Corn complained to the Thresher about the abuse given. The Thresher reminded the Corn that it was only through his action that the Corn had value.
Know why things are happening.
JBR Collection
It once happened that an Ear of Corn, which lay under the heavy blows of a Thresher’s flail, thus expressed its sense of the unaccountable hard treatment: “How have I deserved this severe persecution? Do I not appear before you in the simple covering with which Nature has endowed me; and although mankind freely acknowledge me as their greatest blessing, you treat me as if I had been their curse.” “Fool that thou art!” replied the Thresher, when he heard the complaint; “know that by this very treatment your value and your power of blessing is infinitely increased, and that by it you are divested and freed from a worthless excrescence, and are made more pure.”
Northcote
[Note: The Northcote fable is the same fable as in the JBR Collection above. Only the illustrations and Application associated with the fable in the Northcote book are displayed here.]
Application
Punishments inflicted with discretion, and by the hands of wisdom and justice, become wholesome correction.
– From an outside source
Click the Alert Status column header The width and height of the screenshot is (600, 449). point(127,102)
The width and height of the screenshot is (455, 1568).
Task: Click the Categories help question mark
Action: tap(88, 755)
It is only wanton acts of useless cruelty that stamp the tyrant. But as mere cruelty is of all human crimes the most detestable, so a just coercion is of eminent utility; and some of the hardships of which we complain are not so much the effect of tyranny in others as of our own deserts; and many stubborn spirits are obliged to be driven by severity to their duty, not having virtue enough to perform it of their own free will. Whoever would judge aright of the harsh treatment which some appear to suffer, must not only regard the temper of those who inflict the punishment, but also the qualities of those who complain of it. The idle we know are always punished naturally by poverty or disease, and we know also that nothing but force will make them active and industrious.
The Scripture says, “He who spares the rod spoils the child.” J. N.